I was bullied for every reason imaginable.  I was chubby, awkward, that kind of smart that doesn’t help you grade-wise, so I couldn’t even fit in with the nerds.  I spent almost every school day thinking up ways I could get sent home, faking illness just so I could hide and not have to hear the teases and taunts from everyone outside my room.  The school years for me were very very long.

I’ve watched a lot of videos and talked to a lot of people, and so many of them talk about how once you survive high school, college is worlds better.  That’s true.  But for some, college is years away
Here’s what got me through. 

I went to a summer camp called French Woods Festival of the Performing Arts, in upstate NY.  Don’t let the name fool you, the program is huge and diversified, and while they do 70 or so productions for all ages every summer, there are plenty of kids who never set foot on a stage and have a great time anyway. 
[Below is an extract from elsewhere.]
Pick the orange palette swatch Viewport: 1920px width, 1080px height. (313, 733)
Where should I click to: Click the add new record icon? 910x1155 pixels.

I don’t want to get into sounding like a commercial for them (they have a website for that, www.frenchwoods.com).  But the point is, I was spending my summer with open-minded, creative people, who could understand, appreciate, and support me.  I would stay in touch with the people from camp during the year, and it would be a beacon during the dark days of school when I was being tormented.

I work there now, and French Woods is the same now as it was then, and more.  Kids come to camp and find they can be gay, bi, different, whatever, and rather than being shunned and bullied, they are embraced.  The internet now allows these kids to easily stay in touch all year round, and from talking to many of them, I know that this helps.  I hear phrases all the time like, “French Woods is the only place I don’t get bullied”.

I’m not doing this justice.  I don’t think mere words could.  I’m sure French Woods isn’t the only place like this out there, but this was the place that saved me from year-long crap from my peers, and gave me an oasis to escape to in the summer, where people loved art and musicals and each other.  I wish every bullied kid in the world could go there and spend a summer feeling loved and accepted.  Until there is college, there can be camp.  They do give scholarships.  Not only does it get better – if you go to the right place, it already IS better.